** Opening EXTRACTED ENTRIES block **

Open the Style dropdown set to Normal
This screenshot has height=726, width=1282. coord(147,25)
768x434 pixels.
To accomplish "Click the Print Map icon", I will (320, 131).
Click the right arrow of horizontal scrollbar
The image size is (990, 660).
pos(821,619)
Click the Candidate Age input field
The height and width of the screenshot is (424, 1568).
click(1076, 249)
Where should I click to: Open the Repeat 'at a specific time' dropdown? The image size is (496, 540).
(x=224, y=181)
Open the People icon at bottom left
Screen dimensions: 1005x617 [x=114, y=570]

** Closing EXTRACTED ENTRIES block **
** Opening EXTRACTED ENTRIES block **

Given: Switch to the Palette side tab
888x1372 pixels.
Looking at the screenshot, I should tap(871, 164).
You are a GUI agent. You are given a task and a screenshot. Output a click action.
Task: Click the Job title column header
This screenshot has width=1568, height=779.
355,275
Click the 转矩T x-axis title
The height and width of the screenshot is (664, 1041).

** Closing EXTRACTED ENTRIES block **

[ABOUT THIS TASK] Please reproduce the lines from the line with "Open the Style dropdown set to Normal" to the line with "Click the Candidate Age input field", both ends included, exactly as they appear above.

[RESPONSE TO THIS TASK]
Open the Style dropdown set to Normal
This screenshot has height=726, width=1282. coord(147,25)
768x434 pixels.
To accomplish "Click the Print Map icon", I will (320, 131).
Click the right arrow of horizontal scrollbar
The image size is (990, 660).
pos(821,619)
Click the Candidate Age input field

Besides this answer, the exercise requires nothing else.